There were 4 workshops to take part in during the day. These commenced with Graphic Designer and Calligrapher Alice Mazilli of Ampersand Alice who hosted the Handwriting Workshop For Children. Next was Modern Calligraphy For Beginners with Joyce Lee of Artsynibs which I was really keen to join in with. Unfortunately for me this was incredibly popular and all spaces were taken very quickly.
I did stay to take photos and notes on technique. It was many years ago that I started trying calligraphy, and, as I’m re-learning, it’s a skill that needs both practice and patience. Not only did I learn a lot from Joyce, but, I also spotted my live tweet from the day up on the screen!
There would have been many more Instagrams and tweets for #WorldCalligraphyDay but there was so much going on during the afternoon, that time got away from me. You’ll see from the square format of several of my photos that they were intended for social media of course!
The 2pm workshop from Artist, Designer and Letterer Rob Draper was by far my favourite despite not technically being calligraphy.
I’ve seen some of Rob’s amazing coffee shop work on Twitter. It was a pleasure to meet him and watch him work as well as being taught some new skills too.
For this workshop we had to think of two words and then try different styles of lettering for each word. I chose the name of this blog to work with but with only half an hour it was difficult to get a result though lots of practice was done!
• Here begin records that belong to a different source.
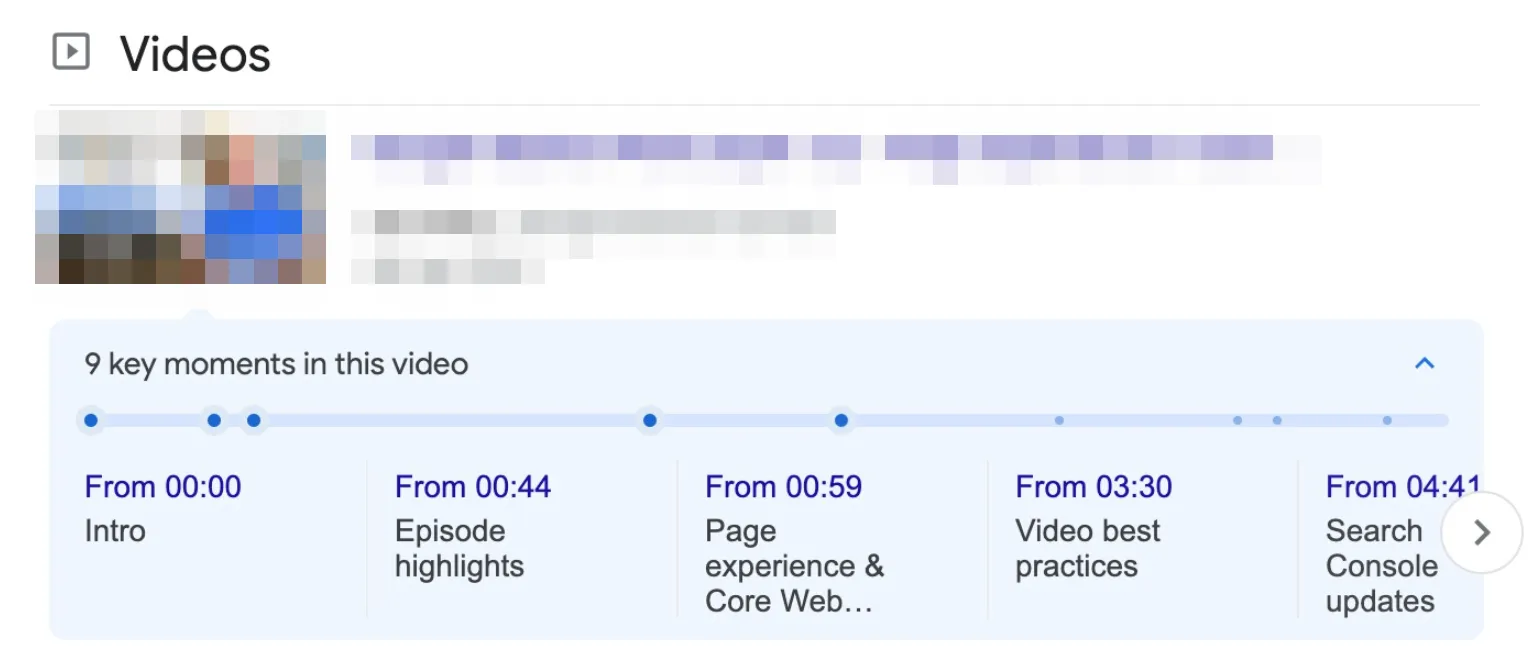Image resolution: width=1539 pixels, height=667 pixels.
Task: Click the "9 key moments in this video" header
Action: pyautogui.click(x=276, y=364)
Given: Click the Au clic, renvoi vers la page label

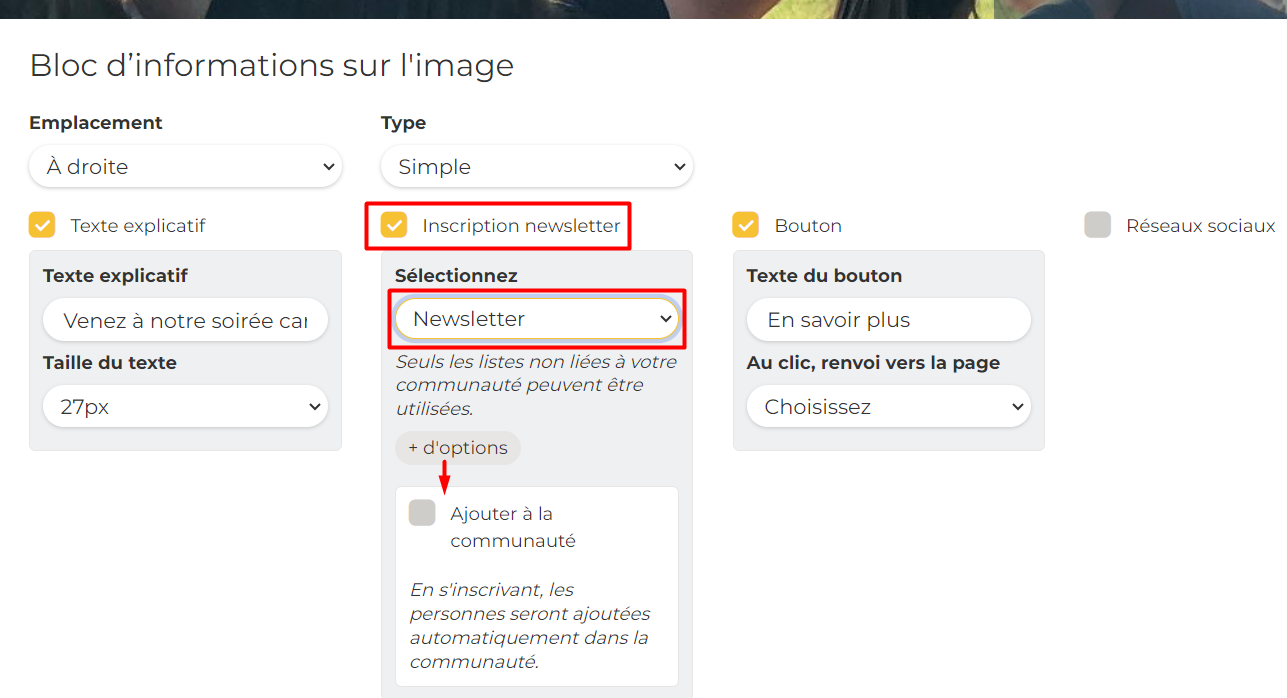Looking at the screenshot, I should [x=873, y=363].
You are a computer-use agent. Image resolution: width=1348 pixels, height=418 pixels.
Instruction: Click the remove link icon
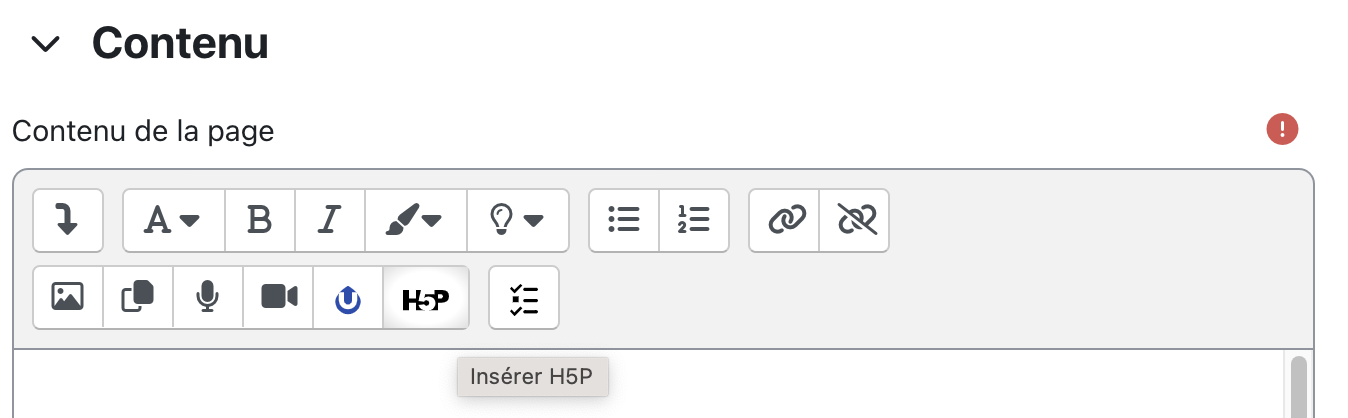pos(855,220)
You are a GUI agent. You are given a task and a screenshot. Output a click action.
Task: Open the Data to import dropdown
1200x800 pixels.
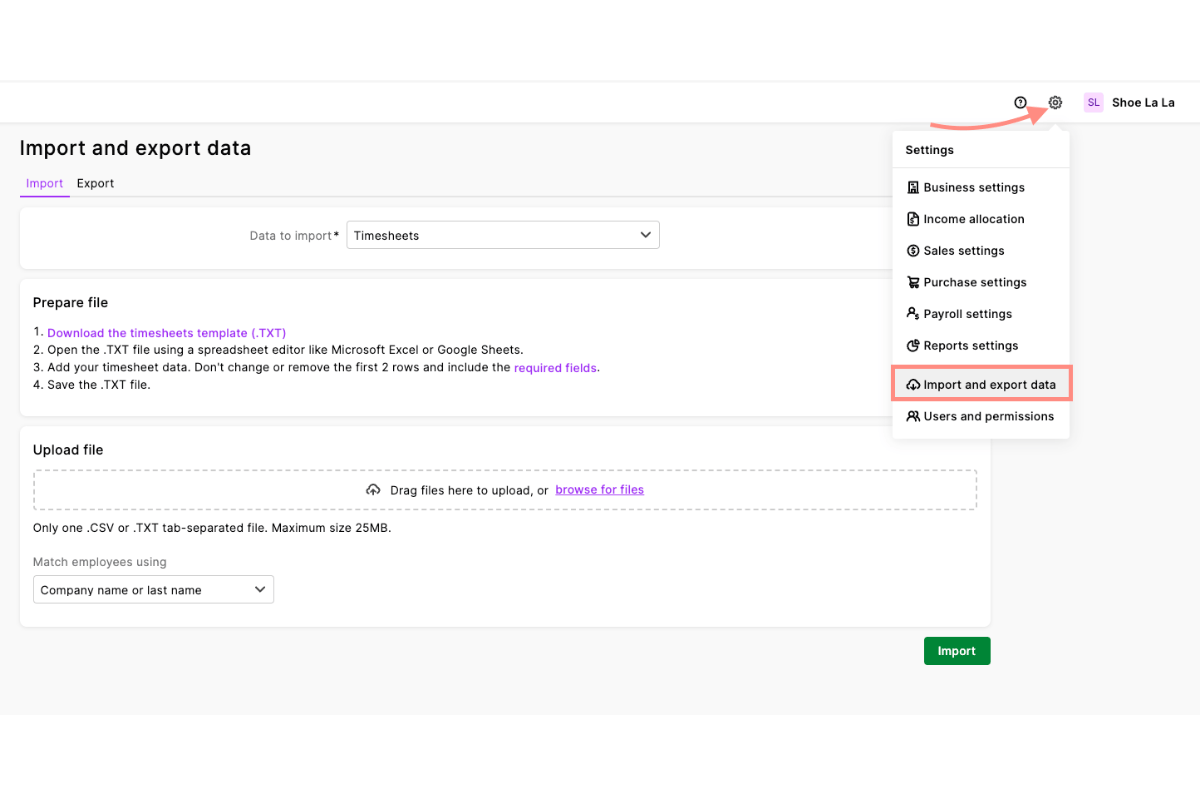click(x=502, y=235)
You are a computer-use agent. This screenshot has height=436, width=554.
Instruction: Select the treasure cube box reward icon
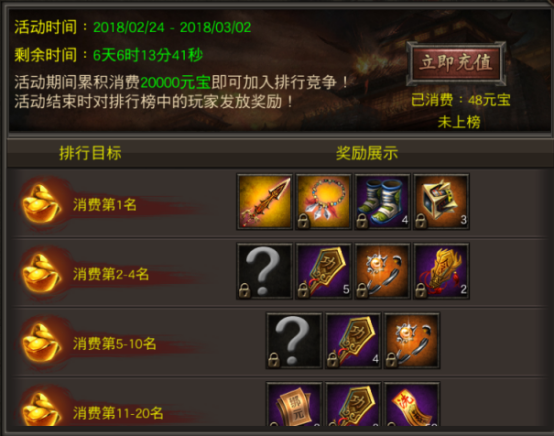pyautogui.click(x=442, y=202)
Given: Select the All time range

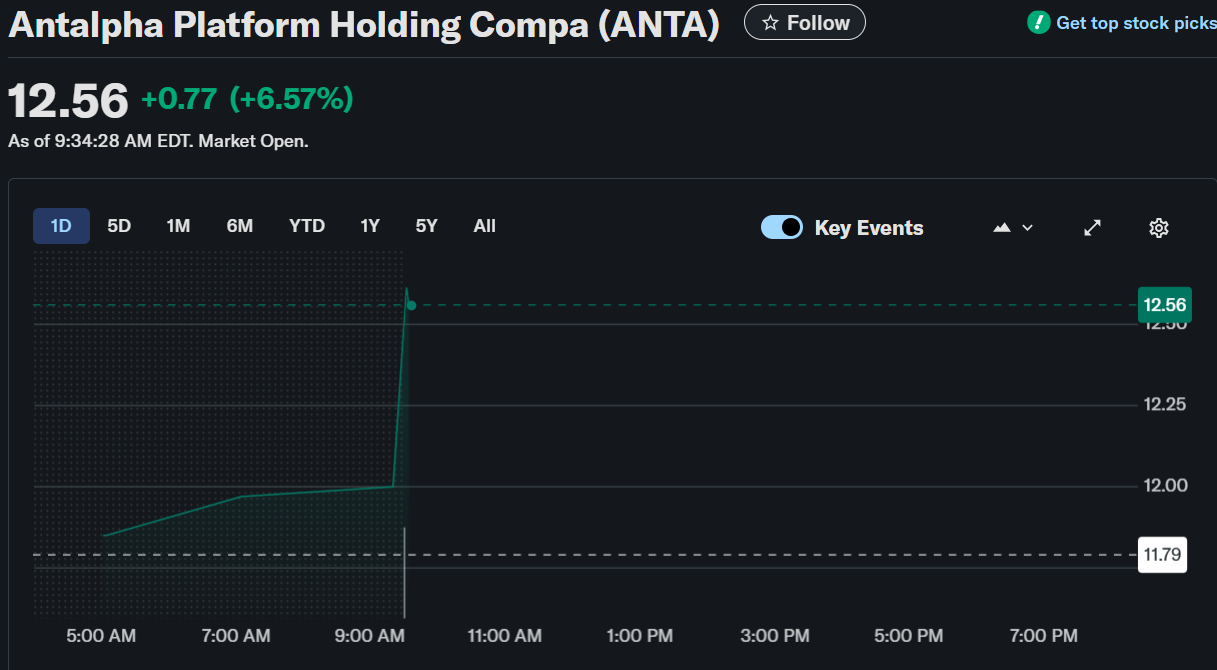Looking at the screenshot, I should tap(485, 226).
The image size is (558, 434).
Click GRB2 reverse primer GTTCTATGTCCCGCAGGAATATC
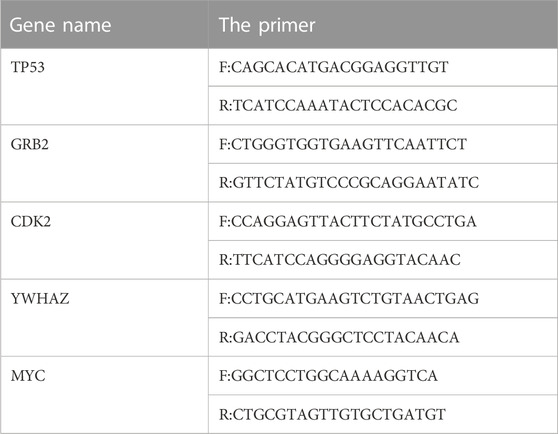pyautogui.click(x=349, y=182)
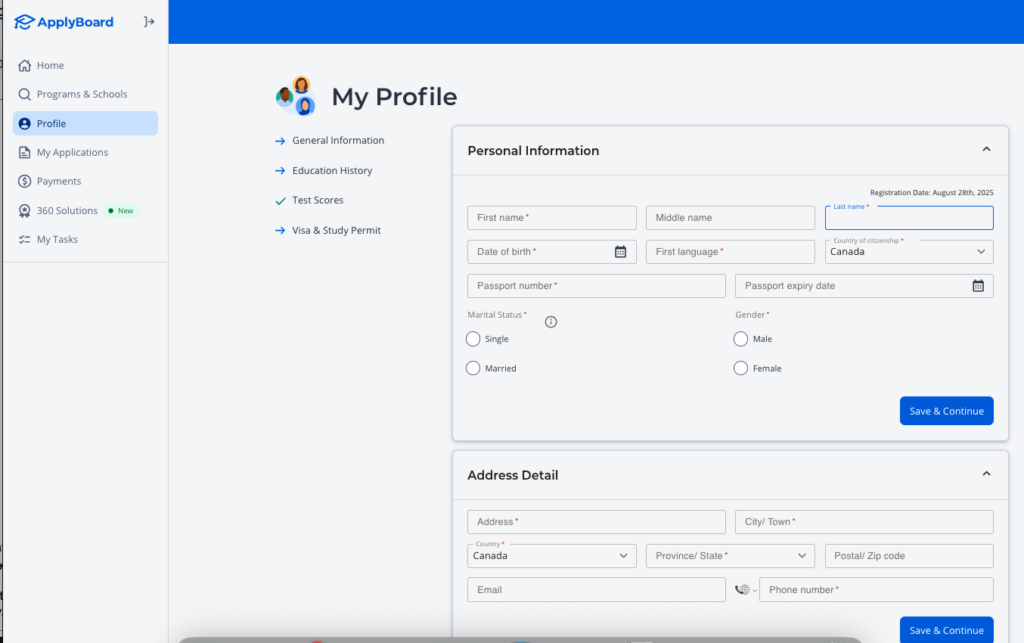Open Payments using the dollar icon
Viewport: 1024px width, 643px height.
[x=23, y=181]
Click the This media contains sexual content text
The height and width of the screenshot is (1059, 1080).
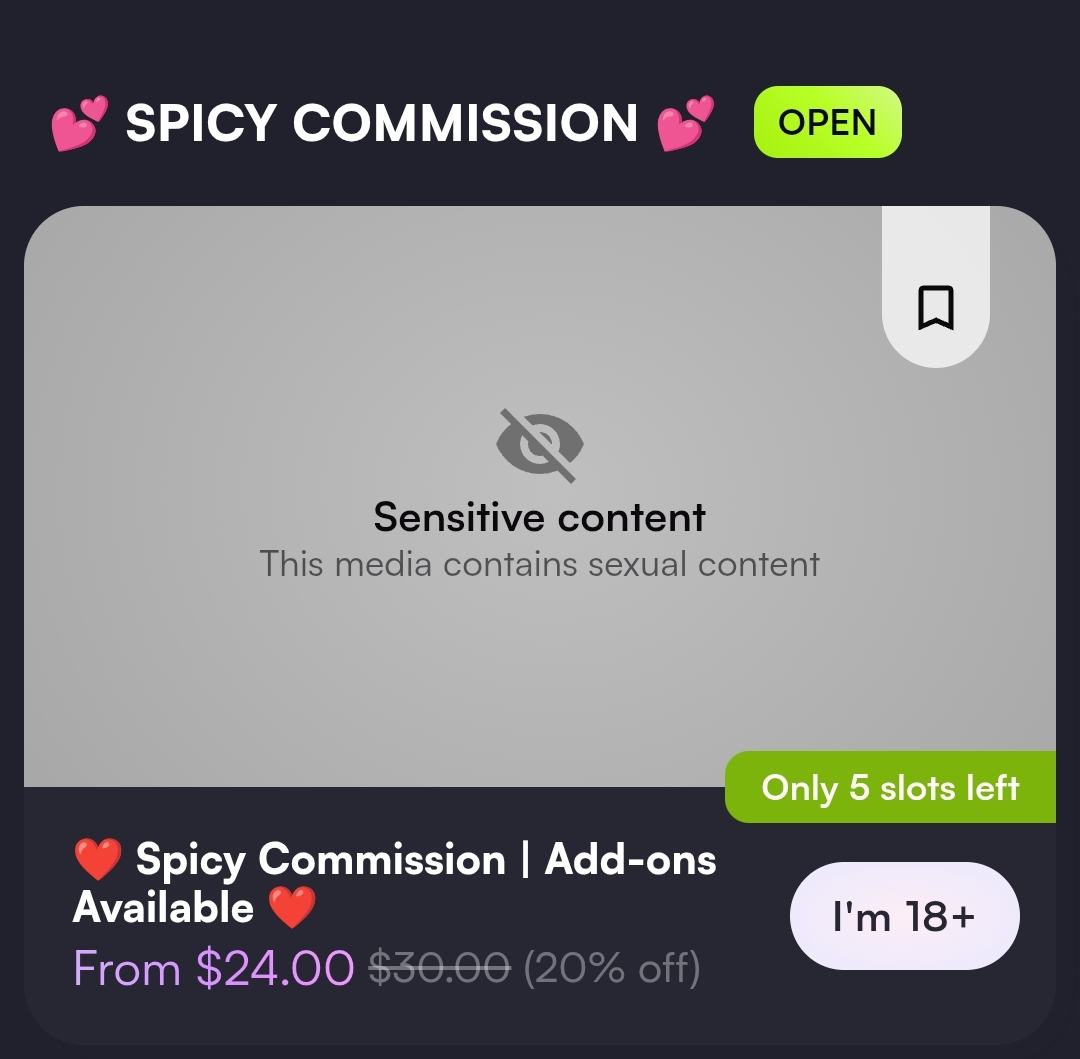point(539,564)
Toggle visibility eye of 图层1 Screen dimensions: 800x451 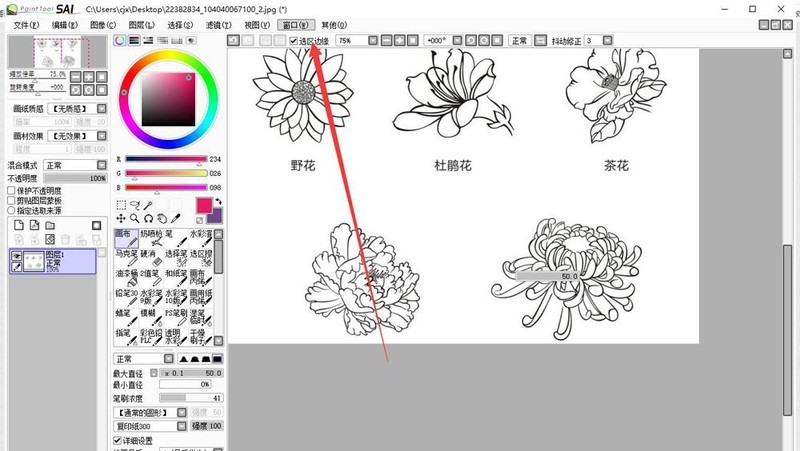pos(16,256)
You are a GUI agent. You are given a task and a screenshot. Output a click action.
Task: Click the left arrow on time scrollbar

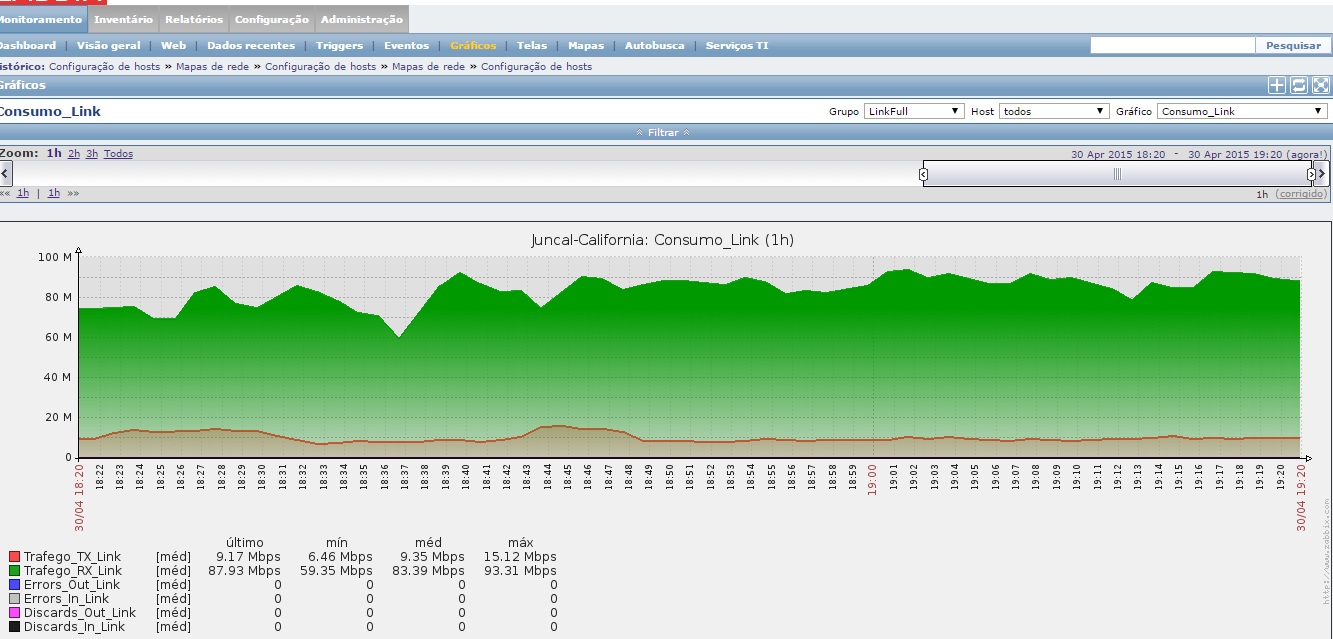(x=5, y=174)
I’m going to continue working on this when I get some spare time and then I can share the finished result.
This is also where I wished I’d made a note of the names of the pens we used as I think I need a set! At least I remembered to take a photo so I should be able to find them online.
The 4th and final workshop was held by Traditional Calligrapher Stephen Duckett. Once again the room was full to bursting, and, once again, I wasn’t quick enough to grab a seat. However, being a spectator to Stephen’s craftmanship was rewarding in itself; this is where we also learnt the art of the wax seal.
I don’t think my own calligraphy will ever reach the standards of any of the day’s tutors, but, in just the few days since, the lovely boyfriend kindly remarked that I was getting better already 🙂
I’ve been practising on this downloadable worksheet and you can too!
The other highlight was getting my handwriting analysed by Sandra Grayson which was also rather enlightening. With limited time and space people were asked to just write a simple sentence in pen or pencil. For an unknown reason my weapon of choice is pencil.
The other half picked up straight away that I skipped a couple of letters in morning! I’d say this suggests my thoughts work faster than my fingers but what did Sandra deduce from this short sample?
I love the recognition of the first two and on the whole this is accurate! I prefer ‘impatient’ to absent-minded on this occasion but, in real life, she’s spot on!
In roughly 4 hours at the Pen Museum I learnt so much and had a really enjoyable time. Huge thanks to Manuscript for hosting this event. See you next year?
Charlie Stockbridge, Managing Director of Manuscript Pen Company, had this to say:
“World Calligraphy Day was a resounding success. Our aim was to take the stigma away from calligraphy whilst celebrating the craft. We’ve achieved our aim and seen people all over the world and all ages get involved.
“Both online and offline, people were celebrating calligraphy and the Pen Museum was the perfect location to discover more about the history, tradition and beauty of calligraphy and pen manufacturing.
“Calligraphy is a really hot topic and definitely on trend. World Calligraphy Day celebrated the best of the craft and, with the numbers we’ve reached, we hope that people will continue to put pen to paper in the years to come.
“We’re already looking forward to World Calligraphy Day 2018, with bigger and better things to come!”
I was sent a set of coloured duo-tip hand lettering pens plus a beginner’s calligrapy set so that I could practice my renewed hobby.
This is certainly a slow-paced way to write and create. However, it may be the perfect antidote to the speed of online communication in my opinion.
Will you be taking part next year my fellow stationery addicts?